“We Pray to You Only Because We Do not Know What Else to Do”
Like many this afternoon, I am staring blankly at a screen, my eyes numbly moving across words and images of the horrifying scenes from Connecticut today. There are no words, and yet we somehow need words. I need words. Words to make sense? As if that were possible… Words to explain or justify or bring meaning? No, not that… never that… Words to express anger and sadness and fear and confusion… Words to express that we somehow, in some way hurt deeply for these parents who have lost their children, for these students who have lost their friends and teachers, for these families who have been ripped apart, for these precious little lives so cruelly snatched away, for a world still so painfully soaked in violence and inhumanity? Yes, I suppose… something like that…
Words seem so utterly useless in the face of such tragedy and evil, but I guess sometimes they are all that we have. This afternoon, I am reading—and praying—this prayer written by Walter Brueggemann after another school shooting in another time and another place. I don’t know if these words are “appropriate” for a day like today or not. I don’t even know if there could be such a thing. I do know that they express something of how and what I am feeling for/about a group of strangers across the continent today, whose pain is quite literally more than I can imagine.

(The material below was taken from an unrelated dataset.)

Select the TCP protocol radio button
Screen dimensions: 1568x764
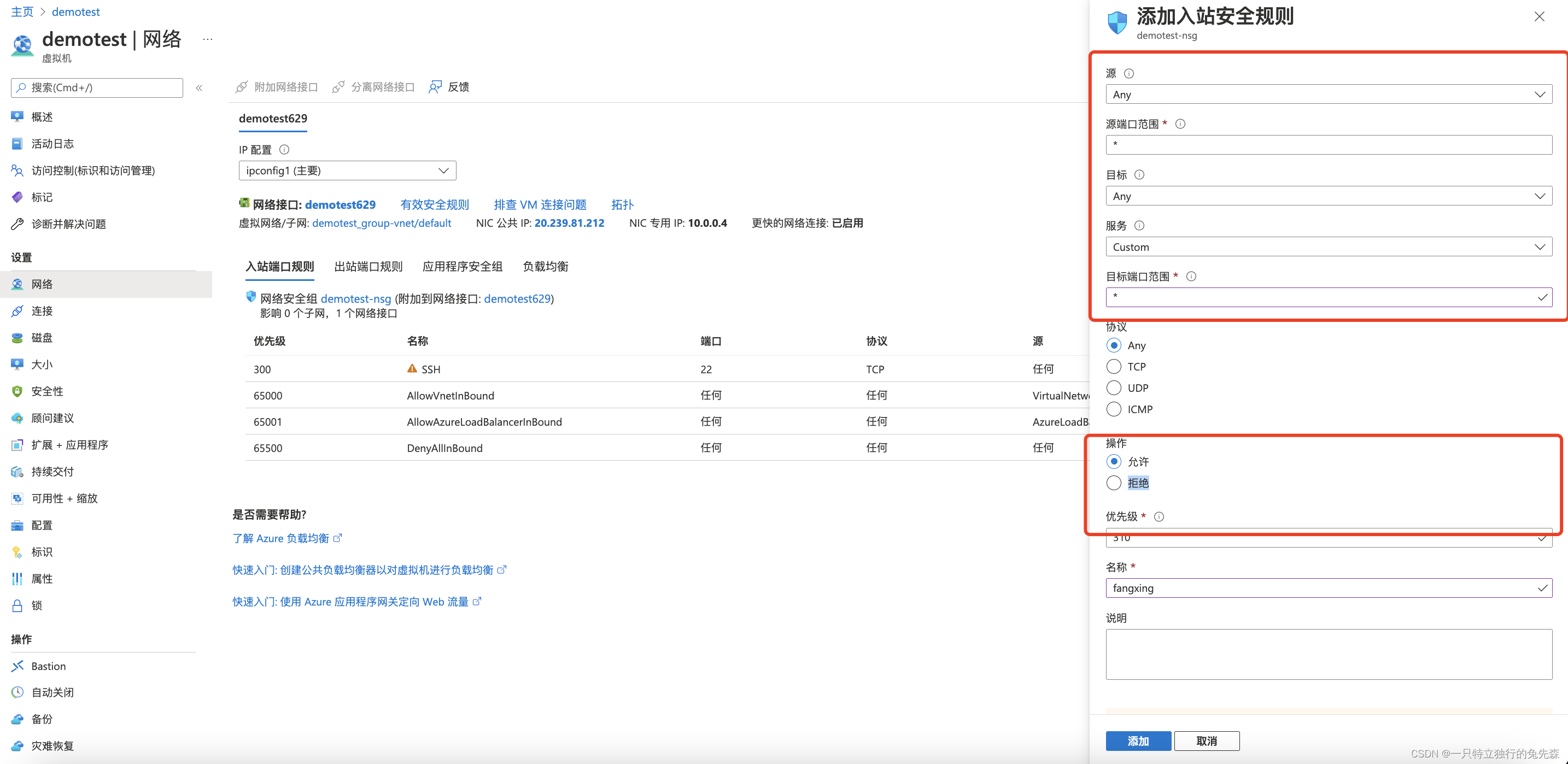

Another brutality, another school killing, another grief beyond telling… and loss… in Colorado, in Wisconsin, among the Amish in Virginia Where next? We are reduced to weeping silence, even as we breed a violent culture, even as we kill the sons and daughters of our “enemies,” even as we fail to live and cherish and respect the forgotten of our common life. There is no joy among us as we empty our schoolhouses; there is no health among us as we move in fear and bottomless anxiety; there is little hope among us as we fall helpless before the gunshot and the shriek and the blood and the panic; we pray to you only because we do not know what else to do. So we pray, move powerfully in our body politic, move us toward peaceableness that does not hurt or want to kill. move us toward justice that the troubled and the forgotten may know mercy, move us toward forgiveness that we may escape the trap of revenge. Empower us to turn our weapons to acts of mercy, to turn our missiles to gestures of friendship, to turn our bombs to policies of reconciliation; and while we are turning, hear our sadness, our loss, our bitterness. We dare to pray our needfulness to you because you have been there on that gray Friday, and watched your own Son be murdered for “reasons of state.” Good God, do Easter! Here and among these families, here and in all our places of brutality. Move our Easter grief now… without too much innocence— to your Sunday joy. We pray in the one crucified and risen who is our Lord and Savior.